# Renting a House



## Simon Says (Jan 5, 2013)

Hello all, I've been thinking about moving lately and renting my home to my parents. They are amazing people that will take good care of the place for me. But having never rented a home before I'm not sure what I may be missing. I did some reading and it appears that I need to change my home insurance and I will need to claim the income from the rental on my tax return. Additionally some repairs, property taxes and more may be deductible. Is there anything else I need to think of? These are my parents so a lease agreement etc is really not necessary, neither is first and last or deposit. I'm not sure what rate the rental income will be taxed or what percentage of the deductibles I will get back. Any advice or general guidance for a newbie would be helpful.

Thank you,

Si


----------



## Mortgage u/w (Feb 6, 2014)

Couple of things to consider. For starters, you should treat this as a true rental. So a lease is required, even if its your parents. You never know when someone may come knocking to validate your operation. You will be required to declare your income and will be permitted to deduct any mortgage interest, taxes, insurance, utilities if you assume them and any maintenance costs. The balance will be considered gross profit which will be added to your regular income and then taxed according to your bracket.

You will also need to consider future capital gains when you eventually sell. You will be exempt from capital gains during the years you occupied the place but not while rented. It would be a good idea to have the property appraised so that when it comes time to calculate your capital gain, no one could argue today's market value vs the sale price (the difference is what will be considered as the gain). 

My personal advice is to sell the property to your parents instead.
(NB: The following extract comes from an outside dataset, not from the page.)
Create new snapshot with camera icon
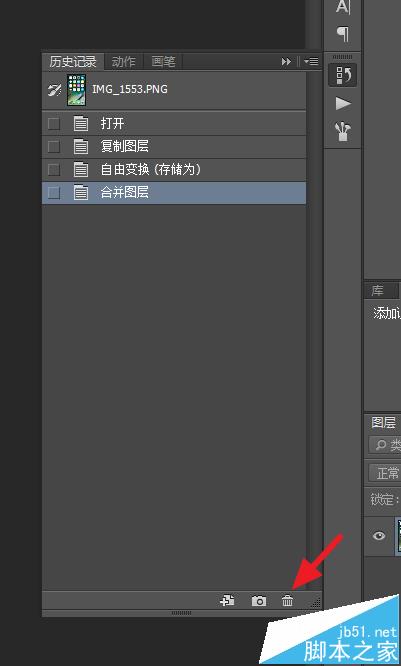401x666 pixels. pos(259,601)
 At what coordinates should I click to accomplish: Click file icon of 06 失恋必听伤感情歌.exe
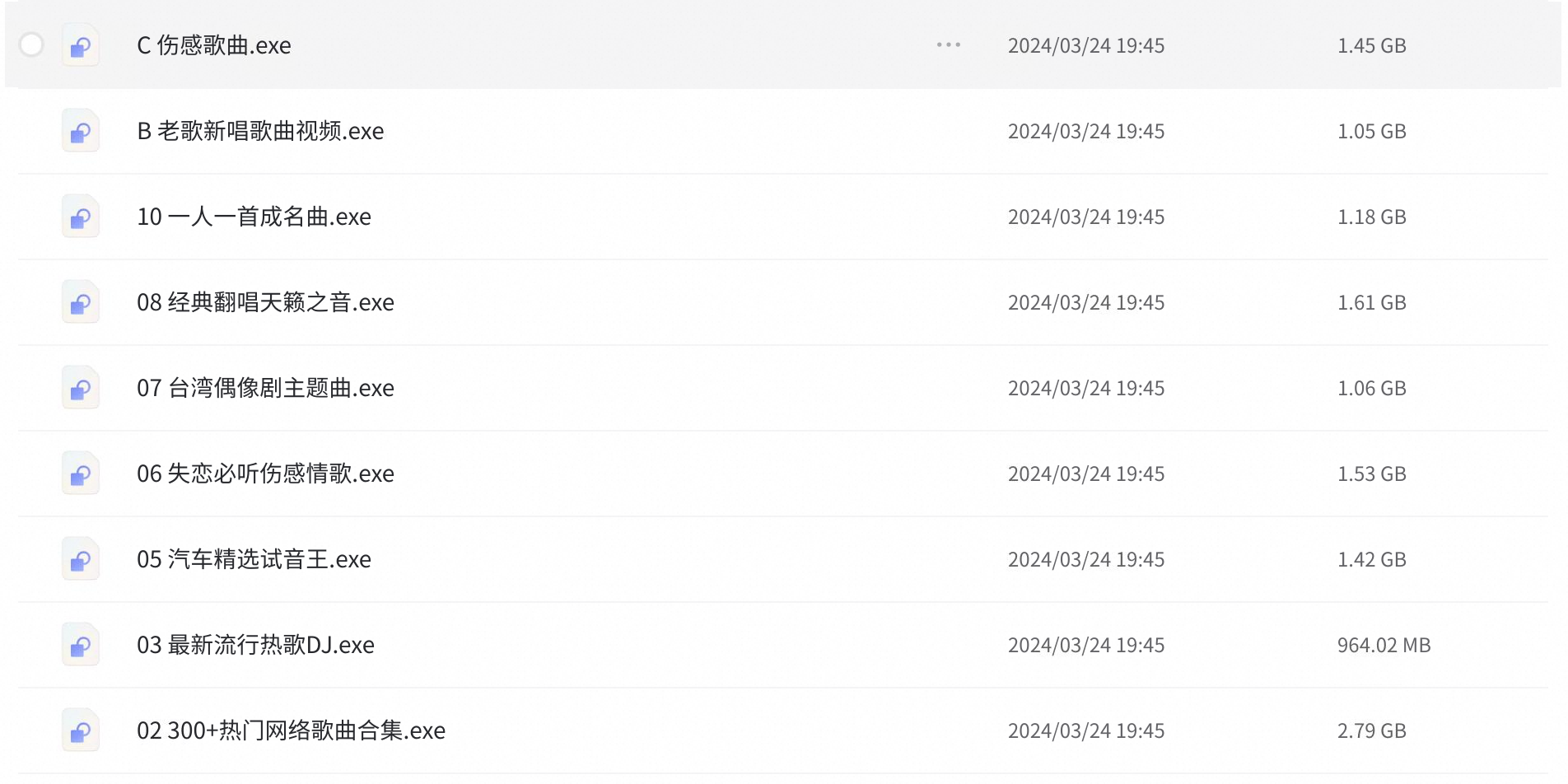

This way, no capital gains will have to be considered nor will you have to pay any taxes on rental income earned. All depends on your intentions with this property.


----------



## twa2w (Mar 5, 2016)

I assume you will not also be living in the house? Are you moving out of the country? Do you still have a mortgage?
Are you going to charge market rates for rent.? Do your parents want to rent your house? These could affect your taxation.

Mortgage u/w has given you good information, although on capital gains IIRC CRA also allows a simpler calculation based on time as PR versus time rented. IOW if you own the house 20 years and rented it for 12 years then 12/20 or 3/5 of the gain would be taxable.


----------



## nobleea (Oct 11, 2013)

twa2w said:


> although on capital gains IIRC CRA also allows a simpler calculation based on time as PR versus time rented. IOW if you own the house 20 years and rented it for 12 years then 12/20 or 3/5 of the gain would be taxable.


Sure, but growth in RE values is never linear, and given the large run up many places have seen of late, the the likely crash or stagnation to come, one would be better to lock in that growth under the personal residence exemption.


----------



## twa2w (Mar 5, 2016)

Fair enough.

But the OP may want to look at this as well because you can extend the prin residency by 4 years or more

https://www.canada.ca/en/revenue-ag...pal-residence-a-rental-business-property.html

And 

https://www.canada.ca/en/revenue-ag...olio-s1-f3-c2-principal-residence.html#N10935


----------



## Simon Says (Jan 5, 2013)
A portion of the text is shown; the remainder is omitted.